Writing drills ask you to 'read like a writer', analyzing a student draft and choosing revisions that improve its structure, transitions, and logical flow. Questions focus on how well the argument is organized and how effectively the writer guides the reader through lines of reasoning.
Passage
The following is a draft of a student argumentative essay on mandatory voting, written for a civics class.
[1] Voter turnout in the United States is among the lowest of any established democracy. [2] In the 2020 presidential election, a year with unusually high engagement, only 67 percent of eligible voters cast ballots. [3] In midterm elections, turnout regularly falls below 50 percent. [4] Some countries have addressed this problem through compulsory voting laws, which require eligible citizens to participate in elections or face a penalty. [5] The United States should adopt a similar system.
[6] Mandatory voting would make electoral outcomes more representative of the full electorate. [7] Currently, non-voters skew younger, poorer, and less educated than voters, groups whose policy preferences often differ significantly from those who do vote. [8] When these groups are systematically absent from the electorate, elected officials have less incentive to address their concerns. [9] Mandatory voting would correct this imbalance.
[10] Mandatory voting also has a practical track record. [11] Australia has required voting since 1924 and maintains turnout above 90 percent. [12] Researchers who have studied Australian elections have found that compulsory voting reduced the wealth gap in political representation and increased attention to the policy concerns of lower-income voters. [13] Belgium, Luxembourg, and several Latin American countries have similar systems with comparable results.
[14] Critics argue that mandatory voting violates freedom of conscience, the right not to participate in a process one finds illegitimate or corrupt. [15] This objection has some force. [16] But most compulsory voting systems address it by providing a "none of the above" option or allowing voters to submit a blank ballot. [17] The law requires presence, not preference. [18] Freedom of conscience is preserved; only abstention is restricted.

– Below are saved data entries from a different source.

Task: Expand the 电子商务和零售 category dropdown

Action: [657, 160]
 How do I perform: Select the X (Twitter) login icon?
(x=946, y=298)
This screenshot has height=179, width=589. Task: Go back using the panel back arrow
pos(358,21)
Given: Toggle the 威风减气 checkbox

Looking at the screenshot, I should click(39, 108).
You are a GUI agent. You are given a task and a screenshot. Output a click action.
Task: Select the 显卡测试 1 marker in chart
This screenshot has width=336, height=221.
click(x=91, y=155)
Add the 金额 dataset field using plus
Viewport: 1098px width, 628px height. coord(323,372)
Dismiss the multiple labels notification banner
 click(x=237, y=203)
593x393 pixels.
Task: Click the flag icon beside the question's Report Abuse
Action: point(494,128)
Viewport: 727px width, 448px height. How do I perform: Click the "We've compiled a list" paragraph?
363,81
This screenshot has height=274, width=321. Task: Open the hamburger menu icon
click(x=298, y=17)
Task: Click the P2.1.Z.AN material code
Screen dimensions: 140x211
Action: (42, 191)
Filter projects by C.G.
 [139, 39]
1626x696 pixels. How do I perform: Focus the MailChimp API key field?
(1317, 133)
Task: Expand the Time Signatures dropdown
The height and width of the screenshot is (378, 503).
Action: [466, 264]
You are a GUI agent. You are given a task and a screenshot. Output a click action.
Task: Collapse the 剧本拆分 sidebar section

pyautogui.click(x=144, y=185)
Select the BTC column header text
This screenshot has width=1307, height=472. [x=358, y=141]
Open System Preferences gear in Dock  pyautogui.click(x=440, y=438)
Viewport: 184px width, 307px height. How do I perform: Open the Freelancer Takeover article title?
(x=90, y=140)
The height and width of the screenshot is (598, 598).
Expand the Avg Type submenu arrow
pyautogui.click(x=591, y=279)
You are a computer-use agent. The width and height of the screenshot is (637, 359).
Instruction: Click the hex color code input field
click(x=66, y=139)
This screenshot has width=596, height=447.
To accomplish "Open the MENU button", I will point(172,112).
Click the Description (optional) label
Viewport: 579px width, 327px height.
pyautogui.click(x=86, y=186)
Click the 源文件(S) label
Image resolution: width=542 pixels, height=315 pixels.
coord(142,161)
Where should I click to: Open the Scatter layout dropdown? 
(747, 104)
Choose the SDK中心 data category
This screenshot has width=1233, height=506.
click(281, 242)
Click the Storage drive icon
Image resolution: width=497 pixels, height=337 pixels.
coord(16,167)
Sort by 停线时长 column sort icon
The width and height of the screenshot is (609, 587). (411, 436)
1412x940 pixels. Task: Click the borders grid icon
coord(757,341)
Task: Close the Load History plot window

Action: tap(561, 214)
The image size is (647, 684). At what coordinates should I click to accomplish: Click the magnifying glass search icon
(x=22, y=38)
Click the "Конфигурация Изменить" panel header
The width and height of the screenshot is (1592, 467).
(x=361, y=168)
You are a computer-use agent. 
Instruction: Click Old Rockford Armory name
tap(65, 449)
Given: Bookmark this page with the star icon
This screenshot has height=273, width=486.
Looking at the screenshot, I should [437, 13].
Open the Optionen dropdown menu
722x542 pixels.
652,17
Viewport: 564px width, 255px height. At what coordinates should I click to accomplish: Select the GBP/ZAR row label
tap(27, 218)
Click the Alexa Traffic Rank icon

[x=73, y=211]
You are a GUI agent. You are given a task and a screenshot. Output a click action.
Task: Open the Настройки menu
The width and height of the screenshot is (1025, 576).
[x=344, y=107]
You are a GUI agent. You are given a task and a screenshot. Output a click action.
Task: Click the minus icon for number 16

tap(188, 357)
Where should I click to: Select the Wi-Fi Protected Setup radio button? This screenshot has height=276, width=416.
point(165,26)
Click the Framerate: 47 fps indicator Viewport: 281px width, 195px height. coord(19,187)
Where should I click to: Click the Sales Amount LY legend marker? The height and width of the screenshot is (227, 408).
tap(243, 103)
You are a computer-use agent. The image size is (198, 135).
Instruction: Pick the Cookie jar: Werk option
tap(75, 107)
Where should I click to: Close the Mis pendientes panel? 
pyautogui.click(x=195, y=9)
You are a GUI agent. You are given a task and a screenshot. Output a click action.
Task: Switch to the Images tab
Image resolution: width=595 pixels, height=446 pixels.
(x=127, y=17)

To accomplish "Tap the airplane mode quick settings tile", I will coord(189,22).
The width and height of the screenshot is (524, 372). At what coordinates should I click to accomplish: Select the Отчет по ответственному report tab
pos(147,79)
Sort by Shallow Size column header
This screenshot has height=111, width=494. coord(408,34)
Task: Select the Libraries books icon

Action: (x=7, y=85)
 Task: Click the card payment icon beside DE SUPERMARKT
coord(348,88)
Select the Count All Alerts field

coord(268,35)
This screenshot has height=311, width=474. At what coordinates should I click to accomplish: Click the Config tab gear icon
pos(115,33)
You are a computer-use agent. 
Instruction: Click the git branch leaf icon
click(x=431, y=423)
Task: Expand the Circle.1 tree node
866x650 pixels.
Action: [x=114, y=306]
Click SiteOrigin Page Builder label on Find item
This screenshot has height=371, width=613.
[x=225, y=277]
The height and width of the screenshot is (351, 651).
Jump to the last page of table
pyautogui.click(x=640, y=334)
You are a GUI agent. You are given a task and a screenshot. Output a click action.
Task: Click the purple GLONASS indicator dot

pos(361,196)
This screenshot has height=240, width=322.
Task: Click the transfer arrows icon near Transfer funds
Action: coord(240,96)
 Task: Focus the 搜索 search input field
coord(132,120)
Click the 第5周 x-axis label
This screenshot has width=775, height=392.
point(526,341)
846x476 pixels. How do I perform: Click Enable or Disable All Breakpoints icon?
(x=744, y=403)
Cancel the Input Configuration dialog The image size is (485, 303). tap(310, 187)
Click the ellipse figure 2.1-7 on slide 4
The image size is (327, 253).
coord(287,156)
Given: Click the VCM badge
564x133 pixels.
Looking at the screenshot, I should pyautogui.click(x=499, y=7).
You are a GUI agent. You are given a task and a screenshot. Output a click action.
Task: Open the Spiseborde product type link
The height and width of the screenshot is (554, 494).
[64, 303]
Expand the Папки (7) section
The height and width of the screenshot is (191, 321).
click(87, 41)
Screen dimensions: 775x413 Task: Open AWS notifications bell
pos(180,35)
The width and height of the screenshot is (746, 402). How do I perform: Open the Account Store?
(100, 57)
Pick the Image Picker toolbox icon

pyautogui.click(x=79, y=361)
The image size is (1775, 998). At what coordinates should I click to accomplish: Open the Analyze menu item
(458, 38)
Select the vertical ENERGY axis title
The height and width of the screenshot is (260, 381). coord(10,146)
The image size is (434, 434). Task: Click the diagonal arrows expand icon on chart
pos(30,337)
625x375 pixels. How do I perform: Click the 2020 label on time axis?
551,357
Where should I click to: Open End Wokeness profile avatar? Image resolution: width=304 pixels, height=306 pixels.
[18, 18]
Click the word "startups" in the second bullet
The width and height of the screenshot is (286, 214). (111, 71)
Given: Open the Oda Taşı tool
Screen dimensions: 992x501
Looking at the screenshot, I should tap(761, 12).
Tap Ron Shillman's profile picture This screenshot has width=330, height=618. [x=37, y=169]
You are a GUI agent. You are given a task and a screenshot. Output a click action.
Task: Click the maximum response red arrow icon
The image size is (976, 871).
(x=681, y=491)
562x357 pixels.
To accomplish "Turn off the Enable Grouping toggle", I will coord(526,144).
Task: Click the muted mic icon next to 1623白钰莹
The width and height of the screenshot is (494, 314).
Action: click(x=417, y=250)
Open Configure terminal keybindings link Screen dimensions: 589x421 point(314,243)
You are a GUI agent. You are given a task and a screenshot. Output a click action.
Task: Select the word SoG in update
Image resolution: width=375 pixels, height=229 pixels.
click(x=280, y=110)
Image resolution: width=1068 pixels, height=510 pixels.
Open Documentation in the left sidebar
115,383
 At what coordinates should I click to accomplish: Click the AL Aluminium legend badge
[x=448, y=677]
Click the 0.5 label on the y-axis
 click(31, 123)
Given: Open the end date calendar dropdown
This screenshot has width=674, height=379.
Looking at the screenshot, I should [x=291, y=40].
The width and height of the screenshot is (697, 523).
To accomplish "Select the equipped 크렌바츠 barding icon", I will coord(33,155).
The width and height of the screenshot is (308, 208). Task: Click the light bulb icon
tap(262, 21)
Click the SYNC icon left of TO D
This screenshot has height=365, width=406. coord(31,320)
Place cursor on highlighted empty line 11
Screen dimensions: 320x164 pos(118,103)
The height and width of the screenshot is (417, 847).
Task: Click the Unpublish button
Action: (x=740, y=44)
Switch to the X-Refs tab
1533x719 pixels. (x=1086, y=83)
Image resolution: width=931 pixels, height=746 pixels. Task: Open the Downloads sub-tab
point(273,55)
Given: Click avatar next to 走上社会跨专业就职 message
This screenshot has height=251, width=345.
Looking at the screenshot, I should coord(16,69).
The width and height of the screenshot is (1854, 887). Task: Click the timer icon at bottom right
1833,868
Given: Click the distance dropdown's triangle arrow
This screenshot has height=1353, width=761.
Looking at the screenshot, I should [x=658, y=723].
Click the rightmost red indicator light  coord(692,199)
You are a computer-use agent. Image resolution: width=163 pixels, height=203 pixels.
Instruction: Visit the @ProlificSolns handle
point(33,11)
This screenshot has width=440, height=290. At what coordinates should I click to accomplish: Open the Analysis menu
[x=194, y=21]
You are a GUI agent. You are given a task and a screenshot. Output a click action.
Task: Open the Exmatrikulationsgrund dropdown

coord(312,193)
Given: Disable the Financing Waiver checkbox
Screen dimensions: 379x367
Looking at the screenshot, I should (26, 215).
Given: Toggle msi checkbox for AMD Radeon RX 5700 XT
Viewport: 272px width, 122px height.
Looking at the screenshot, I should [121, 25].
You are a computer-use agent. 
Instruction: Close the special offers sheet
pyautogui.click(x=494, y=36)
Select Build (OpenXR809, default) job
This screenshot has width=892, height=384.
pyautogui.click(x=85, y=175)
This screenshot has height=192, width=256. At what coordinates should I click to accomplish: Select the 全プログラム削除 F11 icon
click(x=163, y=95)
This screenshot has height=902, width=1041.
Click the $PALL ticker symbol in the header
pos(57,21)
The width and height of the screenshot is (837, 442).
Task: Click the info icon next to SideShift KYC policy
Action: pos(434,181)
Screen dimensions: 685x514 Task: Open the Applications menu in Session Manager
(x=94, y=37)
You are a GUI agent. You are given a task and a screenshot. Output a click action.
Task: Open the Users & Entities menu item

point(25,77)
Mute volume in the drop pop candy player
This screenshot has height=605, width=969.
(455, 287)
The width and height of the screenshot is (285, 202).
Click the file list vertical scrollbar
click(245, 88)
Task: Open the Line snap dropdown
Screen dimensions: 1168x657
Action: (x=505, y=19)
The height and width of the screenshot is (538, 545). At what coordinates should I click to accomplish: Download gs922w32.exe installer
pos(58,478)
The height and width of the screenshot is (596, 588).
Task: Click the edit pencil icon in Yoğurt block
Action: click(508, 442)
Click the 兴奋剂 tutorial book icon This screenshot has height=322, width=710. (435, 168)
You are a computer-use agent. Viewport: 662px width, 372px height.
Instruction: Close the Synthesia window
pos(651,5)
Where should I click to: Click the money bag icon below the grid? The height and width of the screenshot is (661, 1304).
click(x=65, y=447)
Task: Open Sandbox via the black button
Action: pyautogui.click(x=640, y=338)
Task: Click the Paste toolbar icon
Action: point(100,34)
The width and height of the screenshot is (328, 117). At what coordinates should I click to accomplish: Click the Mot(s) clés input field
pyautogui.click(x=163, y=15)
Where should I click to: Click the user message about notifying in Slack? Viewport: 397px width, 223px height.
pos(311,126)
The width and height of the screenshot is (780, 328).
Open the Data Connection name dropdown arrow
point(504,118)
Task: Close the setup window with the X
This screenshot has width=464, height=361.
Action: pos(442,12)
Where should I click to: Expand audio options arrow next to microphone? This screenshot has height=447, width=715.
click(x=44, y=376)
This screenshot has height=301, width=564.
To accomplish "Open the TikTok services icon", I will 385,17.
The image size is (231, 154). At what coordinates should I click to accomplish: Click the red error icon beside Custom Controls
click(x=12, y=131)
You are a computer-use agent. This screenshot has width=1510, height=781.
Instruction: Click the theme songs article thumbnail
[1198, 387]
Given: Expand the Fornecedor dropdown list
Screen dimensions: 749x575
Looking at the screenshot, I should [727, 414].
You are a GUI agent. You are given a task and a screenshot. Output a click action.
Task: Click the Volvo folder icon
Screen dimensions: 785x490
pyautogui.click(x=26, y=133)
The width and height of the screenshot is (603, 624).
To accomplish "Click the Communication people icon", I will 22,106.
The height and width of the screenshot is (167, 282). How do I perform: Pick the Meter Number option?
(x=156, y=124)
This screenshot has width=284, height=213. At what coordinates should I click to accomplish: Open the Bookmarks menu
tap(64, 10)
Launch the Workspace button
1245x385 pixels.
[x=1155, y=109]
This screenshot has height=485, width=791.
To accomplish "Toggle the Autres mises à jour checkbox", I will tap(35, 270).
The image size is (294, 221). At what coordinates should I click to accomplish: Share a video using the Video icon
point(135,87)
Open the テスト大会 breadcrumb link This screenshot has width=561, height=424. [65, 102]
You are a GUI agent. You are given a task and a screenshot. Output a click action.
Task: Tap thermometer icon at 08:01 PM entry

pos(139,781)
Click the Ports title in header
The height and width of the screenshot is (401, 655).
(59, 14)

[19] The objection that mandatory voting is coercive is real but overstated. [20] Every functioning democracy requires participation in certain civic obligations, jury duty, taxation, census participation. [21] Voting is the most fundamental of these obligations, and treating it as purely optional has produced an electorate that systematically underrepresents large portions of the population. [22] Mandatory voting is not a perfect solution. [23] It is a better one.
Questions & Explanations
Question 1. The writer wants to revise sentence 5; 'The United States should adopt a similar system', to create a thesis that more clearly signals the essay's argument and structure. Which revision best accomplishes this?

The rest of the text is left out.